• **Kutipan Pilihan**:
----

Data penelitian yang dirilis Perguruan Tinggi ternama di kota Bogor, jumlah kapal yang beraktivitas di PP Mayangan sebagaimana dikutip dari Dinas Kelautan dan Perikanan Jatim (2017) jumlahnya 358 unit, berbagai ukuran mulai 10 GT hingga diatas 100 GT, 155 unit diantaranya kapal Cantrang. Hasil tangkapan nelayan yang mayoritas berdomisili di Pulau Gili Ketapang itu didaratkan di Mayangan sebesar 15.357, 20 ton. Rata rata di bawah 20.000 ton per tahun, didominasi oleh hasil produksi kapal rawai dasar, cantrang dan purse seine dengan berbagai jenis ikan diantaranya kakap merah (lutjanus spp). Jumlah tersebut relatip sangat kecil jika dibandingkan dengan bangunan fisik di BLUD PP Mayangan yang konon kesulitan memenuhi target PAD.

----

• **Soal Latihan**:
• A. Menurut kutipan tentang PP Mayangan, berapa unit kapal cantrang yang beraktivitas di sana?
• B. Ketik ulang bagian kutipan tentang PP Mayangan, mulai dari "Data penelitian yang" dan berakhir pada "memenuhi target PAD.".
Kerjakan hanya berdasarkan kutipan di atas.

• **Cuplikan Data**:
----

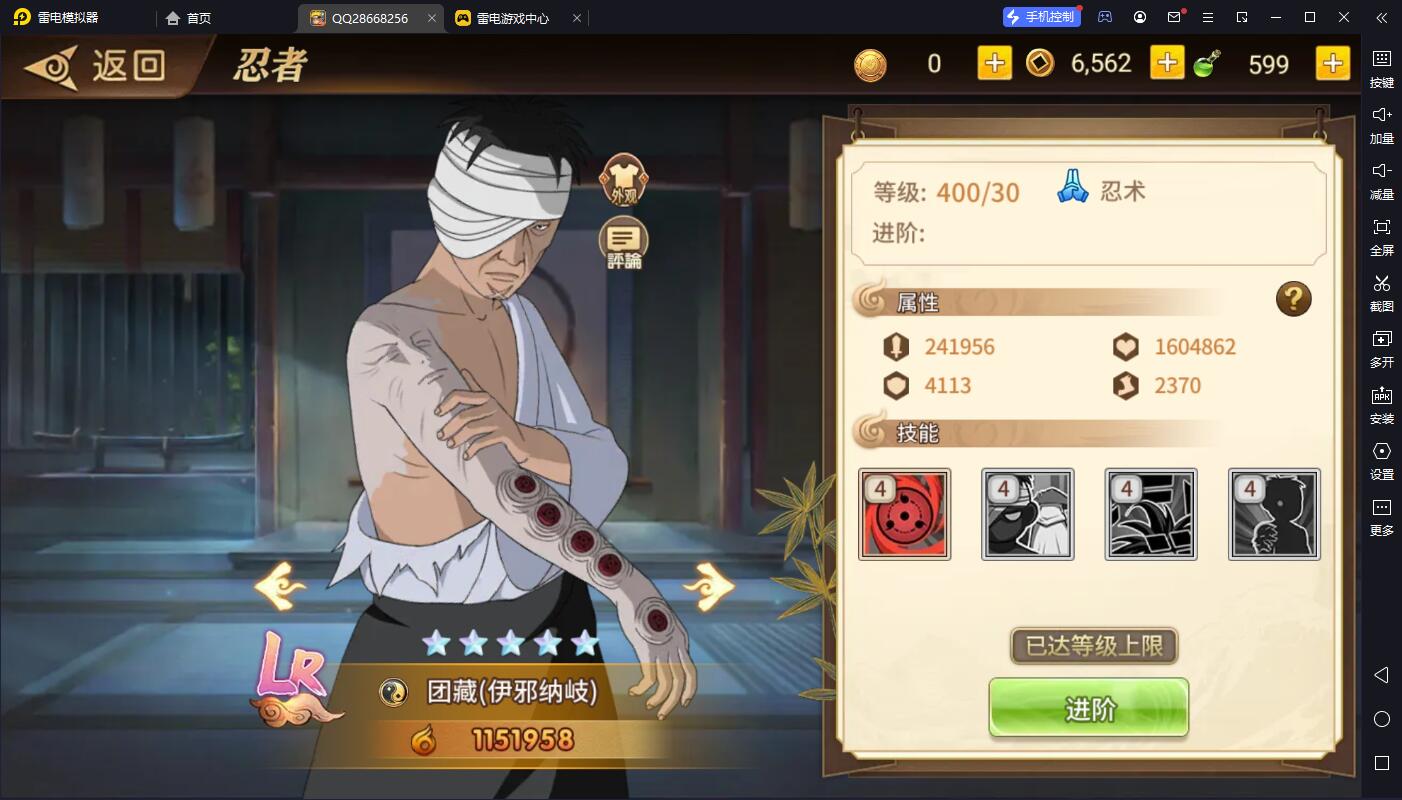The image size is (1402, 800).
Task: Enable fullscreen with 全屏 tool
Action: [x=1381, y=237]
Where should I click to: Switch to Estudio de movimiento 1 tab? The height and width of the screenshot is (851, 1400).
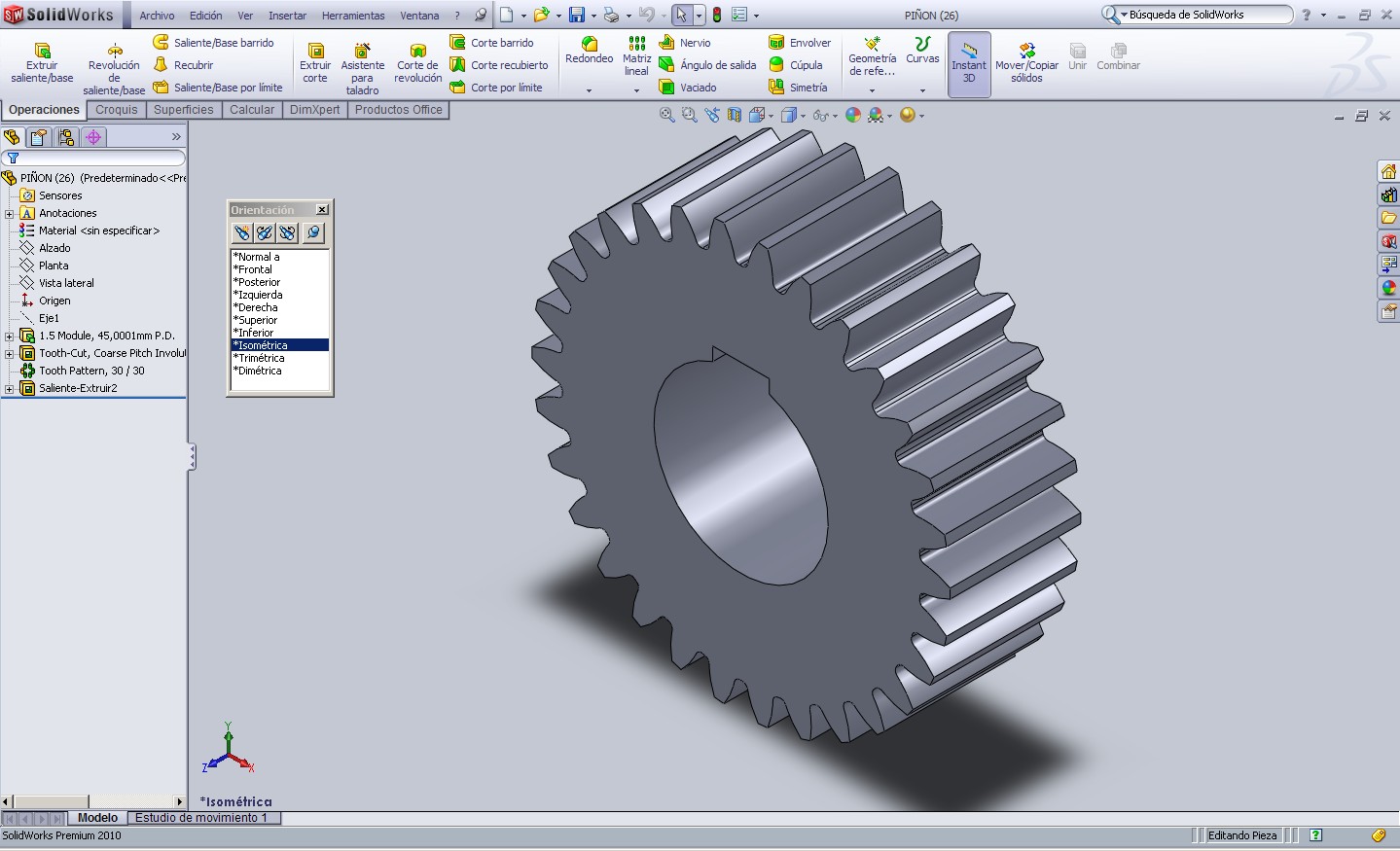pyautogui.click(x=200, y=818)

----

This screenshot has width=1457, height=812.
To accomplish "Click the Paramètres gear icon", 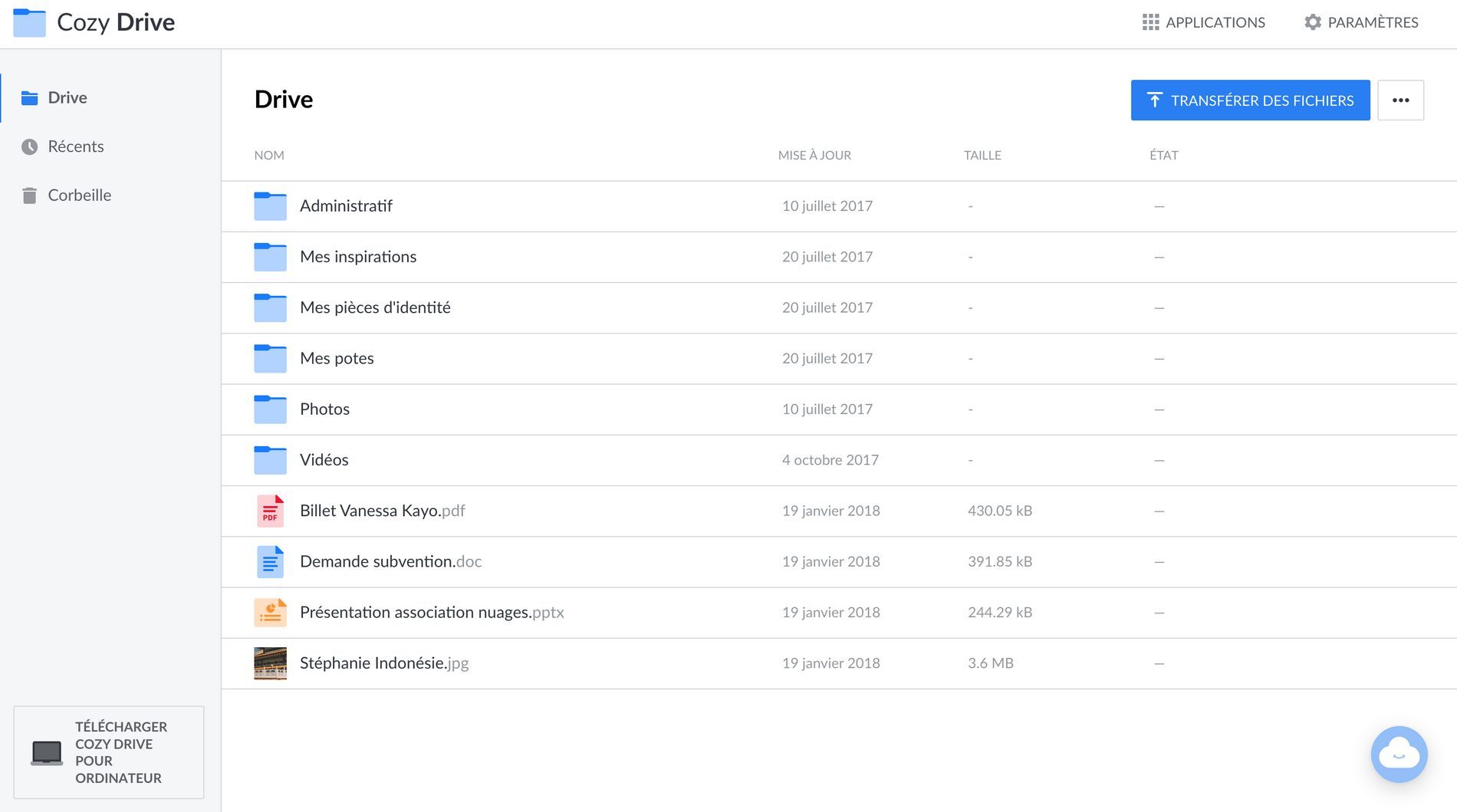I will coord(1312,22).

----

• **Kunci Jawaban**:
• A. Ada 155 unit kapal cantrang di antara kapal yang beraktivitas di PP Mayangan.

• B.
Data penelitian yang dirilis Perguruan Tinggi ternama di kota Bogor, jumlah kapal yang beraktivitas di PP Mayangan sebagaimana dikutip dari Dinas Kelautan dan Perikanan Jatim (2017) jumlahnya 358 unit, berbagai ukuran mulai 10 GT hingga diatas 100 GT, 155 unit diantaranya kapal Cantrang. Hasil tangkapan nelayan yang mayoritas berdomisili di Pulau Gili Ketapang itu didaratkan di Mayangan sebesar 15.357, 20 ton. Rata rata di bawah 20.000 ton per tahun, didominasi oleh hasil produksi kapal rawai dasar, cantrang dan purse seine dengan berbagai jenis ikan diantaranya kakap merah (lutjanus spp). Jumlah tersebut relatip sangat kecil jika dibandingkan dengan bangunan fisik di BLUD PP Mayangan yang konon kesulitan memenuhi target PAD.